**Directions for this task:**
Write out every record below exactly as given. Leave the pictures out.

**Supplied entries:**
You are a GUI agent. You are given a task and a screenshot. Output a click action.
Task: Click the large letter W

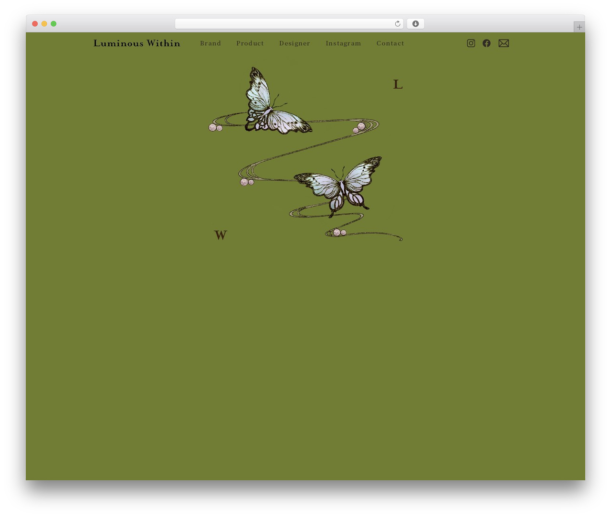click(x=221, y=235)
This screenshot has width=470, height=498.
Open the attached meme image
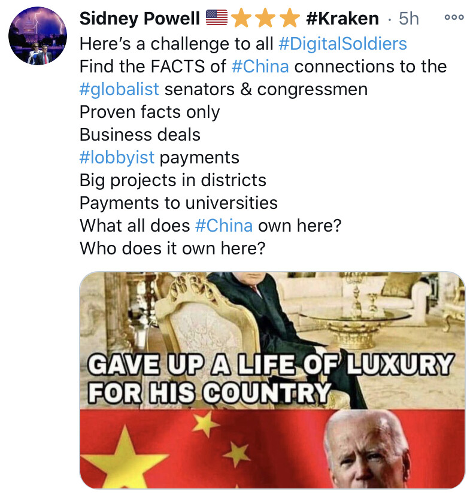click(x=272, y=380)
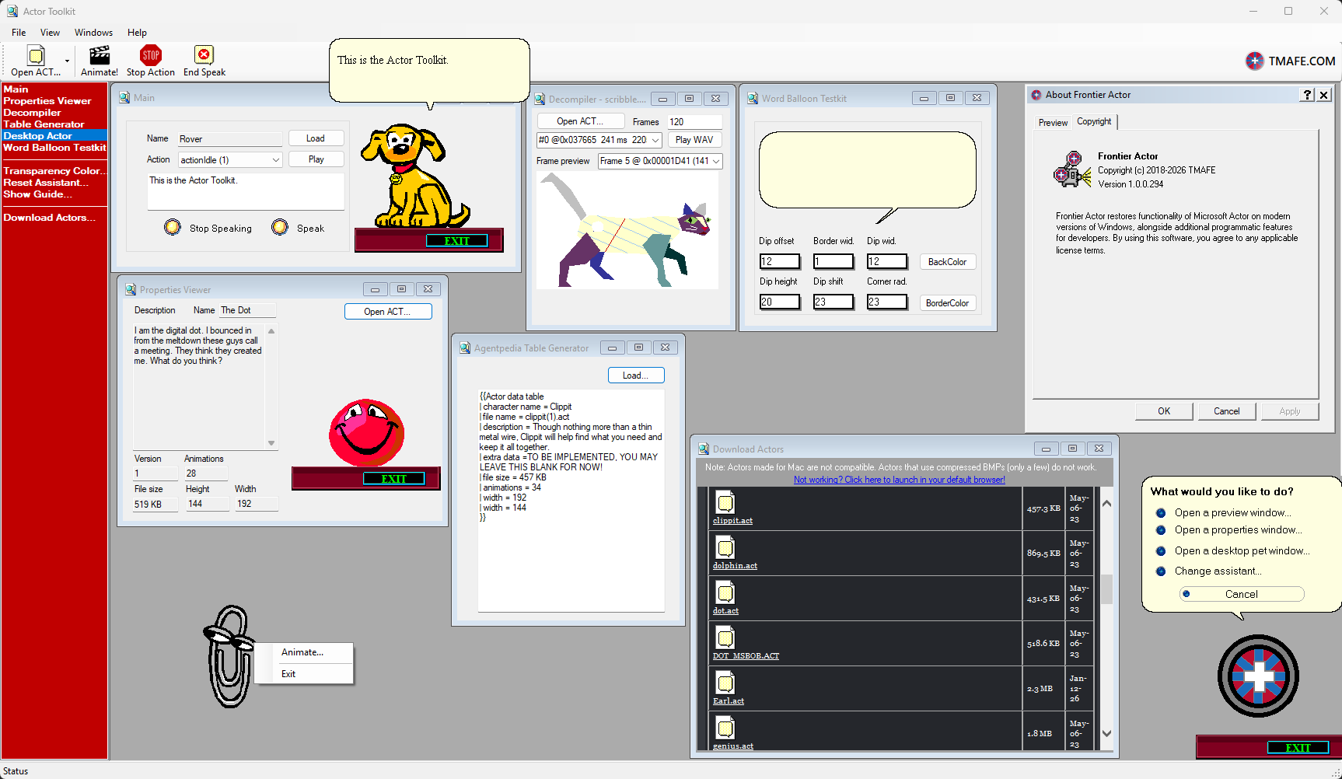Switch to the Copyright tab
This screenshot has width=1342, height=779.
[x=1094, y=122]
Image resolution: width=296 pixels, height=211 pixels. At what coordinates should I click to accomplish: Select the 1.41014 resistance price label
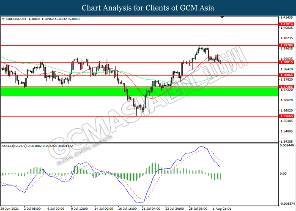pos(286,24)
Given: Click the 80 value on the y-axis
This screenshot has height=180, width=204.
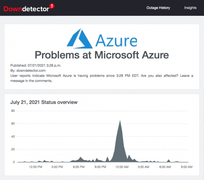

**Response to this exercise:**
You are a GUI agent. You are given a task and a screenshot. Output a click action.
Task: Click the large letter W

click(x=221, y=235)
This screenshot has width=470, height=498.
Open the attached meme image
click(x=272, y=380)
Switch to the Copyright tab
This screenshot has width=1342, height=779.
[x=1094, y=122]
Image resolution: width=296 pixels, height=211 pixels. At what coordinates should I click to accomplish: Select the 1.41014 resistance price label
pos(286,24)
Given: Click the 80 value on the y-axis
This screenshot has height=180, width=204.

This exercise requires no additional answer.